Jangan Sampai Main-main sama Bencana
- VIVA/Muhamad Solihin
VIVA – Tsunami lagi-lagi menghempas Indonesia. Kali ini menggulung sebagian ujung barat Jawa dan selatan Sumatera. Tsunami Selat Sunda sudah menelan 281 korban jiwa, 1.016 orang luka-luka, dan 57 masih hilang.
Sayangnya, meski pemerintah sadar wilayah Tanah Air langganan bencana, alat deteksi tsunami ternyata sudah rusak bertahun-tahun. Ditambah dalih minimnya ciri-ciri kedatangan tsunami, yang bisa menjadi bencana dahsyat itu, di mata para pakar.
Tsunami yang melibas sebagian wilayah di Pandeglang, Banten hingga Lampung kini terang-benderang bukan sekadar gelombang tinggi biasa.
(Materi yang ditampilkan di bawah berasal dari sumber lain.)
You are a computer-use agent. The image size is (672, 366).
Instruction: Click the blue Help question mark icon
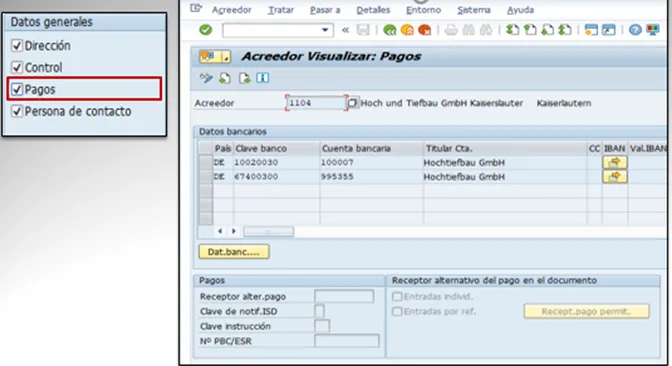[635, 30]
Dugaan gelombang tinggi itu awalnya sempat dikemukakan Badan Nasional Penanggulangan Bencana (BNPB) pada Sabtu malam, 22 Desember 2018.
Badan Meteorologi, Klimatologi, dan Geofisika (BMKG) pula pada malam itu tak menyebutkan adanya potensi tsunami. Menjelang pagi, informasi valid perihal tsunami baru mengemuka.
Ngerinya, diketahui ternyata sangat banyak korban. Angka korban yang terungkap bahkan terus bertambah.
Kepala Pusat Data dan Informasi Badan Penanggulangan Bencana Nasional, Sutopo Purwo Nugroho karena itu sempat meminta maaf karena informasi yang dia sampaikan via akun Twitter yang kerap menjadi rujukan itu ternyata meleset.
Belakangan, Sutopo kembali mengingatkan bahwa alat pendeteksi tsunami, jaringan yang harganya miliaran rupiah sudah rusak sejak 2012. Hal yang sama memang pernah dia kemukakan usai gempa bumi dan tsunami memukul Palu beberapa bulan lalu.
Menurutnya, alat pendeteksi tsunami yang merupakan hibah dari Jerman, Amerika Serikat, dan Malaysia itu dirusak oleh pelaku vandalisme hingga alat itu tak lagi berfungsi.
Alat deteksi tsunami atau buoy selayaknya dipasang di sepanjang pesisir Indonesia, khususnya yang rawan bencana. Deteksi itu bukan barang mainan. Namun sayangnya, hal itu belum ideal terjadi. Kondisi itu yang menyebabkan mitigasi dan upaya preventif mencegah adanya jumlah korban akibat tsunami menjadi hal yang tak mudah.
***
Kecolongan?
Merespons hal itu, ahli tsunami dari Kementerian Kelautan dan Perikanan, Abdul Muhari dalam wawancara dengan VIVA mengatakan, tsunami yang terjadi pada 22 Desember 2018 berciri sama dengan meletusnya Gunung Krakatau pada 1883 tepatnya 135 tahun silam. Dalam tiga bulan terakhir, Gunung Anak Krakatau memang juga dalam keadaan erupsi.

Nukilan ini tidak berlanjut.